PROBLEM TO WORK ON →
In the entries below, tally the lines that contain the string "window", then state that number alone.

==== MATERIALS PROVIDED

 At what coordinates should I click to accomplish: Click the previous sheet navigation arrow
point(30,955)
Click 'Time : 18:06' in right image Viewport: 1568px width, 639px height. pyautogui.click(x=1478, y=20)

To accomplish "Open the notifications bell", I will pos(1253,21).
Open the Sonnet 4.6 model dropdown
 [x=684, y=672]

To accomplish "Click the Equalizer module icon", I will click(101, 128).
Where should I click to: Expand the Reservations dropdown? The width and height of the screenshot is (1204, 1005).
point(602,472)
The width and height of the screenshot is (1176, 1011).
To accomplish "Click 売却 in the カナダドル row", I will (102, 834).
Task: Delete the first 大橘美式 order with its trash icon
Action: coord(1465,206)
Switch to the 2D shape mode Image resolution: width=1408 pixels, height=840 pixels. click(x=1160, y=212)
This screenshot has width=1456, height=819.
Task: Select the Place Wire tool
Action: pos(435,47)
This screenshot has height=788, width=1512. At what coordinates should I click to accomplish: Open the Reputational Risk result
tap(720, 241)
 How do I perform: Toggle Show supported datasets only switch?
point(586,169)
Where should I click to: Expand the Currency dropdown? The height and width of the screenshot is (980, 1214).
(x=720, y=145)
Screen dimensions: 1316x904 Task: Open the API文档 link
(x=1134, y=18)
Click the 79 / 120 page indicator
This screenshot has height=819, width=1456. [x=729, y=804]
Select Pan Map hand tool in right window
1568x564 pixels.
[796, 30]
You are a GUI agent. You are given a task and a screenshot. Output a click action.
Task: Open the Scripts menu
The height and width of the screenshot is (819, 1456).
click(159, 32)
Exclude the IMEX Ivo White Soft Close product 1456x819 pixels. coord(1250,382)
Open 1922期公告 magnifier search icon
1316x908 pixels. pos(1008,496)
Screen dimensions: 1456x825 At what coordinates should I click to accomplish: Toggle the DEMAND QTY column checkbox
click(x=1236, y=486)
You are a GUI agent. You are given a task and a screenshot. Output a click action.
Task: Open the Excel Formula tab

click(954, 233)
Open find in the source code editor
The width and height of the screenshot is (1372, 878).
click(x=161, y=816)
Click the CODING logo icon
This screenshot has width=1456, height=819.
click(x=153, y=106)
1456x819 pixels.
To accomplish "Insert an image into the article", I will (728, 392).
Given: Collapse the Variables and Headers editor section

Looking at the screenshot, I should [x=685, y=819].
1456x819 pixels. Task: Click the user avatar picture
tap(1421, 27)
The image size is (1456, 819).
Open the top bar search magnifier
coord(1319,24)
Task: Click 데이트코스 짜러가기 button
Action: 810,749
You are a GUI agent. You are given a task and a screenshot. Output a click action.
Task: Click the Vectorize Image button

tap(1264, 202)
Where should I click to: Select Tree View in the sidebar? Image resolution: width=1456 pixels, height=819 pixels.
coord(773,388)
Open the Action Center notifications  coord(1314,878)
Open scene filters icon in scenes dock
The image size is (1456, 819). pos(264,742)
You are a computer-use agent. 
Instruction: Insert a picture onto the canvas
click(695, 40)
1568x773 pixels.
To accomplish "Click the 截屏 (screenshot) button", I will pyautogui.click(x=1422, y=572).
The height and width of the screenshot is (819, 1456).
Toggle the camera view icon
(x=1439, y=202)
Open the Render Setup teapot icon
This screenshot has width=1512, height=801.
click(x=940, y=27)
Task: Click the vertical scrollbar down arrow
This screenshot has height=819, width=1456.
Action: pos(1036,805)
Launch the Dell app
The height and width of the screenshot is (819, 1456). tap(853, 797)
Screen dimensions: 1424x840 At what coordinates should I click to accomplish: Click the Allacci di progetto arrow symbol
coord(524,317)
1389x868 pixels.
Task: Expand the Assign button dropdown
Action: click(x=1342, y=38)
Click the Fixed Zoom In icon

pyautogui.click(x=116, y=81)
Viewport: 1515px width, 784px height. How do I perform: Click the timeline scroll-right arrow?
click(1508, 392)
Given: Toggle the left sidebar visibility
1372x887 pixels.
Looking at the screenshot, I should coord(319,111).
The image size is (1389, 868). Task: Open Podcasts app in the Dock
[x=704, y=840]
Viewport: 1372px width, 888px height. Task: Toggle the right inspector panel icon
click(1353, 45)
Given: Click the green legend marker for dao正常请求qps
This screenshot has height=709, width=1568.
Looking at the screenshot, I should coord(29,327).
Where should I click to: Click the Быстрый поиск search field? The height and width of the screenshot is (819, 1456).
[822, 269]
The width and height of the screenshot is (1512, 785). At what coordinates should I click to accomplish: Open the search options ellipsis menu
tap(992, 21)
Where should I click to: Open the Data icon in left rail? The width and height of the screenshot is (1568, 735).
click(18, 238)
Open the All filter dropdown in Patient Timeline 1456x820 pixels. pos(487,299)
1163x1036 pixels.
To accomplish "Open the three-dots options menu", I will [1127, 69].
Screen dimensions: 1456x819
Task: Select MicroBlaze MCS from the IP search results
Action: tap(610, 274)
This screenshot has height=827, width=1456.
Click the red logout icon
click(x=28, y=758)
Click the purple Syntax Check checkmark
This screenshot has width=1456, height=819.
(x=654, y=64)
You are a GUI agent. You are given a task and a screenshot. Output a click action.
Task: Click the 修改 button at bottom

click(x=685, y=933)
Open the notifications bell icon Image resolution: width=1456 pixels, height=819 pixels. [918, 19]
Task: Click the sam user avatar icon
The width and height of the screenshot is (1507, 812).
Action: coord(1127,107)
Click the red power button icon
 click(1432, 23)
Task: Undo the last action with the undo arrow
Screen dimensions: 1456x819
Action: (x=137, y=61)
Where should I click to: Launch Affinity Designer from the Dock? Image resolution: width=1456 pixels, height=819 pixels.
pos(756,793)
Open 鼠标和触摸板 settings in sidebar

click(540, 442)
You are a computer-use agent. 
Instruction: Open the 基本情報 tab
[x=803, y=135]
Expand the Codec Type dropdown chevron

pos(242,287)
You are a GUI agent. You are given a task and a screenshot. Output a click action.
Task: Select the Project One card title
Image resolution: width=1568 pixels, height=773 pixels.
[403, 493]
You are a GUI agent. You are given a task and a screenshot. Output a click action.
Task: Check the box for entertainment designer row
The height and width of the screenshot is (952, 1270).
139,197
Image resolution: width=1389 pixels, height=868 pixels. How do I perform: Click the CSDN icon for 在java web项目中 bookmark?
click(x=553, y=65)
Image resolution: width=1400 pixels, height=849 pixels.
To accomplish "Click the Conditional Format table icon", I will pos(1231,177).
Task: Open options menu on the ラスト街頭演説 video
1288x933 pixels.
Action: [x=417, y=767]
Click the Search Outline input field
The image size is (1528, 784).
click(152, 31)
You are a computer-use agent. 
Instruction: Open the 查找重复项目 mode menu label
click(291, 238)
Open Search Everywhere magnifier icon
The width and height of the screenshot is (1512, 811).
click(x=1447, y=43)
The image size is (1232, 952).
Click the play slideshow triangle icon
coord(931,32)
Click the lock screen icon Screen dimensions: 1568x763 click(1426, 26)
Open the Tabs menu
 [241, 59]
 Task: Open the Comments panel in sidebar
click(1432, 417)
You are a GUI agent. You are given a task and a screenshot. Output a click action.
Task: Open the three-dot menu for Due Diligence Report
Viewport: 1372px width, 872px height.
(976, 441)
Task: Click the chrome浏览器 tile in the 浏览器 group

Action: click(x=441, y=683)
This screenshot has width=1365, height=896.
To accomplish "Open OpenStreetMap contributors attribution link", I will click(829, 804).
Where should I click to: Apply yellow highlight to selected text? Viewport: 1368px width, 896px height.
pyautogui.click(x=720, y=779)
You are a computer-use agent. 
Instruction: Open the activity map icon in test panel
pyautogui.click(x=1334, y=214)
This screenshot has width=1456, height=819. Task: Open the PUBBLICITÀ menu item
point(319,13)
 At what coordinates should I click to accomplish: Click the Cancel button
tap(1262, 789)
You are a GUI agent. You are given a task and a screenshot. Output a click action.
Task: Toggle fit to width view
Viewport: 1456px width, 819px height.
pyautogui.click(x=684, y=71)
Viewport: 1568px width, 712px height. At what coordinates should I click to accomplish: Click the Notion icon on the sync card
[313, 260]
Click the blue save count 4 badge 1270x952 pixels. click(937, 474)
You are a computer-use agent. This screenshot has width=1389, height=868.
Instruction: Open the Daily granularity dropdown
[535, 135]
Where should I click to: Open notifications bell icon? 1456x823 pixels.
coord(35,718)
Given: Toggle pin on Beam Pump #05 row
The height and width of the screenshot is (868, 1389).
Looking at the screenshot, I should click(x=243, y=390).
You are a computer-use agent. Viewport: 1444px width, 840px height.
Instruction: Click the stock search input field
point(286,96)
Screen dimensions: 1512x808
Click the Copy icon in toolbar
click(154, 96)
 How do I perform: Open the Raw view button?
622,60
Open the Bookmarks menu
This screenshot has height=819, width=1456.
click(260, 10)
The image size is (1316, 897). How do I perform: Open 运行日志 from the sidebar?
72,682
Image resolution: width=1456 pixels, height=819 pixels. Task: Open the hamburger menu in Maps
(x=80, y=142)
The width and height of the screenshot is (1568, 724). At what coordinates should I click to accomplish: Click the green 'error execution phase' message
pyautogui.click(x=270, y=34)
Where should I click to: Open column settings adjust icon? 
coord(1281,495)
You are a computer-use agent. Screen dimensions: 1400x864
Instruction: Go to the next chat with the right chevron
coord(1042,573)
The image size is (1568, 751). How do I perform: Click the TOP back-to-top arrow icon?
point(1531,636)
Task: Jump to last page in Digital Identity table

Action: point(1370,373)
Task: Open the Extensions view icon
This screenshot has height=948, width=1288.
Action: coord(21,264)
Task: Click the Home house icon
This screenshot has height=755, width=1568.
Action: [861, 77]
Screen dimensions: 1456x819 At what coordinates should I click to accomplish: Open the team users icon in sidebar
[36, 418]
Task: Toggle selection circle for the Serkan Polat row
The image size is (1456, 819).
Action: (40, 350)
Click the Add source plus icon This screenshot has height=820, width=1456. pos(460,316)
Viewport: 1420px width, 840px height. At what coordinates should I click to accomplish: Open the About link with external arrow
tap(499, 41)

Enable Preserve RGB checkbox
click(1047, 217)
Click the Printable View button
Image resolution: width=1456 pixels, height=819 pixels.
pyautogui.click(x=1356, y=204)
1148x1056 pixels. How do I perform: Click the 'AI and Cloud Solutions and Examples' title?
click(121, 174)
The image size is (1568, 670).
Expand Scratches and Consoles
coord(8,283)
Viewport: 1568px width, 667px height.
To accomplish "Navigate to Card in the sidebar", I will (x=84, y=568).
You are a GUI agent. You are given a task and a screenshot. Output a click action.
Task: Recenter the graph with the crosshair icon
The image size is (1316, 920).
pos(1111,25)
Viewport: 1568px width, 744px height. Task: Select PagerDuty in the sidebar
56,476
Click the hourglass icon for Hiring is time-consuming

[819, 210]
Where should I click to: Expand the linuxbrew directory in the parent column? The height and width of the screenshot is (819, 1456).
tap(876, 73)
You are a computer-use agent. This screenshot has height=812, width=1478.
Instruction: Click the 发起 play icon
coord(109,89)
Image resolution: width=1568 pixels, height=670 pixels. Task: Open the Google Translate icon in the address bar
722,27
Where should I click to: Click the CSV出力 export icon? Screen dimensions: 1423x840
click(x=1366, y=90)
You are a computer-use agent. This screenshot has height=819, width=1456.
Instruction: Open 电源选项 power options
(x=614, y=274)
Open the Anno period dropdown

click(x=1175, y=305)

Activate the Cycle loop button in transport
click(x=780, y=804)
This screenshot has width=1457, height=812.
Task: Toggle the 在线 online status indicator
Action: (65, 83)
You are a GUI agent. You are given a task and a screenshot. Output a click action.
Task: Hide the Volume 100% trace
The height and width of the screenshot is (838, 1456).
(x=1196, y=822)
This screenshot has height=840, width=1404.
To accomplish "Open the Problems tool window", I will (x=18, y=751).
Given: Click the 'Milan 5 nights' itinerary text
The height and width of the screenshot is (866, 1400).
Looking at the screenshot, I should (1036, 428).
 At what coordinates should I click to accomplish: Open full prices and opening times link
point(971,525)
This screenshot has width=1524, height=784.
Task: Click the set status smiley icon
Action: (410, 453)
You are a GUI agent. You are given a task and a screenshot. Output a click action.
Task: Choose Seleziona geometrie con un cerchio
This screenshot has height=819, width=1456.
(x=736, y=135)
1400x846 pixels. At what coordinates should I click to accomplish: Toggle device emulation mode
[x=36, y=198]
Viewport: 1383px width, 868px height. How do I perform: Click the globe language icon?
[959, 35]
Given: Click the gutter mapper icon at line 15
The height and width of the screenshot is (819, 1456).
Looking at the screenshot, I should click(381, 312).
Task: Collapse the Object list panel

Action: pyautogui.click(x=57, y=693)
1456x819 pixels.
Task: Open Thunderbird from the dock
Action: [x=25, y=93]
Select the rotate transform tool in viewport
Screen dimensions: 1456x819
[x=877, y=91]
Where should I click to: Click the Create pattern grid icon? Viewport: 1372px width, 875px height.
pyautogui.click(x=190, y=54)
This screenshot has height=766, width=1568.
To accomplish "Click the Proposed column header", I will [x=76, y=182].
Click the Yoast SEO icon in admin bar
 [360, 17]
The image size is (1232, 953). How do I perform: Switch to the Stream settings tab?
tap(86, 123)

========

FINISHED EXERCISE →
2